The materials in prototype lasers described in the paper are nanometer-sized semiconductor particles called colloidal quantum dots or nanocrystals with an inner core of cadmium and selenium alloy and a coating of zinc, cadmium, and sulfur alloy and a proprietary organic molecular glue. Chemists at QD Vision of Lexington, Mass., synthesize the nanocrystals using a wet chemistry process that allows them to precisely vary the nanocrystal size by varying the production time. Size is all that needs to change to produce different laser light colors: 4.2 nanometer cores produce red light, 3.2 nanometer ones emit green light and 2.5 nanometer ones shine blue. Different sizes would produce other colors along the spectrum.

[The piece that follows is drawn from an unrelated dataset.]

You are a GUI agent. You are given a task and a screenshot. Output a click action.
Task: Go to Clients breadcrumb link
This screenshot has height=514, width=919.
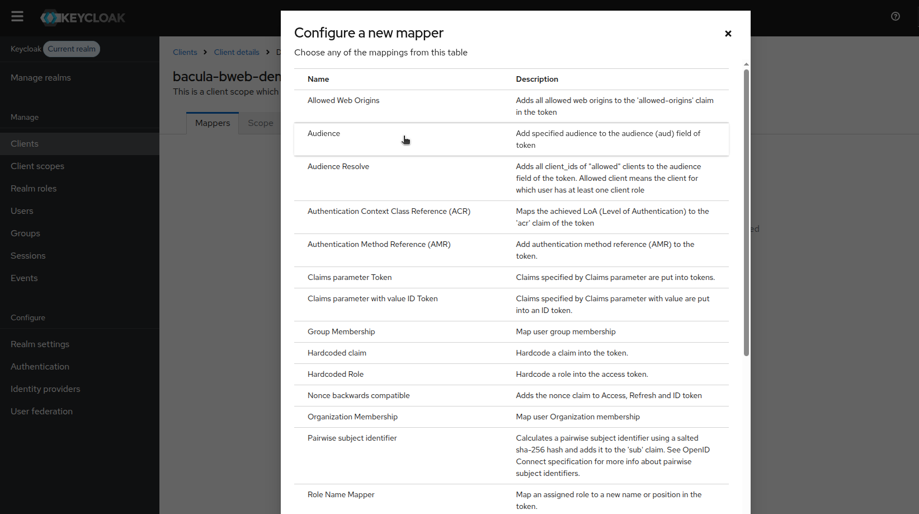(185, 52)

The cladding and the nanocrystal structure are critical advances beyond previous attempts to make lasers with colloidal quantum dots, said lead author Cuong Dang, a senior research associate and nanophotonics laboratory manager in Nurmikko's group at Brown. Because of their improved quantum mechanical and electrical performance, he said, the coated pyramids require 10 times less pulsed energy or 1,000 times less power to produce laser light than previous attempts at the technology.

Quantum nail polish

When chemists at QDVision brew a batch of colloidal quantum dots for Brown-designed specifications, Dang and Nurmikko get a vial of a viscous liquid that Nurmikko said somewhat resembles nail polish. To make a laser, Dang coats a square of glass — or a variety of other shapes — with the liquid. When the liquid evaporates, what's left on the glass are several densely packed solid, highly ordered layers of the nanocrystals. By sandwiching that glass between two specially prepared mirrors, Dang creates one of the most challenging laser structures, called a vertical-cavity surface-emitting laser. The Brown-led team was the first to make a working VCSEL with colloidal quantum dots.

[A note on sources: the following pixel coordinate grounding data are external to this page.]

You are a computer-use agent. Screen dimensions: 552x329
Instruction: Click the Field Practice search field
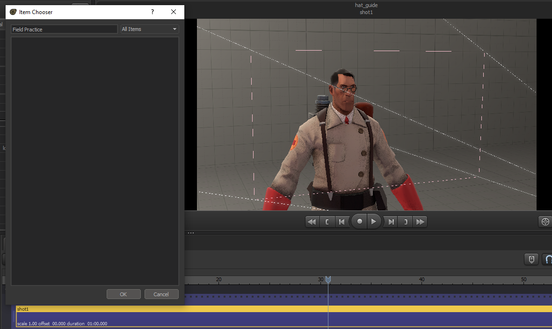[x=64, y=29]
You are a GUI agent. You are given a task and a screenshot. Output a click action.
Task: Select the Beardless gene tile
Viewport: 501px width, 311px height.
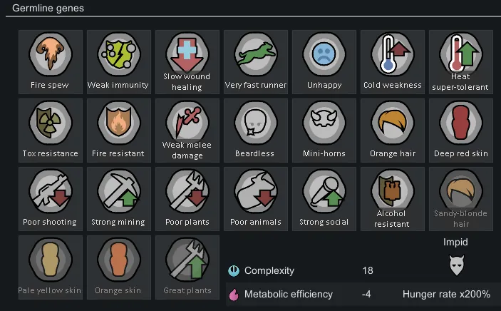[x=256, y=131]
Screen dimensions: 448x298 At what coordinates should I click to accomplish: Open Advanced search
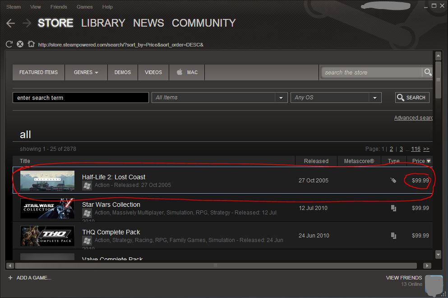click(x=413, y=117)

The nanocrystals' outer coating alloy of zinc, cadmium, sulfur and that molecular glue is important because it reduces an excited electronic state requirement for lasing and protects the nanocrystals from a kind of crosstalk that makes it hard to produce laser light, Nurmikko said. Every batch of colloidal quantum dots has a few defective ones, but normally just a few are enough to interfere with light amplification.

Faced with a high excited electronic state requirement and destructive crosstalk in a densely packed layer, previous groups have needed to pump their dots with a lot of power to push them past a higher threshold for producing light amplification, a core element of any laser. Pumping them intensely, however, gives rise to another problem: an excess of excited electronic states called excitons. When there are too many of these excitons among the quantum dots, energy that could be producing light is instead more likely to be lost as heat, mostly through a phenomenon known as the Auger process.

The nanocrystals' structure and outer cladding reduces destructive crosstalk and lowers the energy needed to get the quantum dots to shine. That reduces the energy required to pump the quantum dot laser and significantly reduces the likelihood of exceeding the level of excitons at which the Auger process drains energy away. In addition, a benefit of the new approach's structure is that the dots can act more quickly, releasing light before Auger process can get started, even in the rare cases when it still does start.

"We have managed to show that it's possible to create not only light, but laser light," Nurmikko said. "In principle, we now have some benefits: using the same chemistry for all colors, producing lasers in a very inexpensive way, relatively speaking, and the ability to apply them to all kinds of surfaces regardless of shape. That makes possible all kinds of device configurations for the future."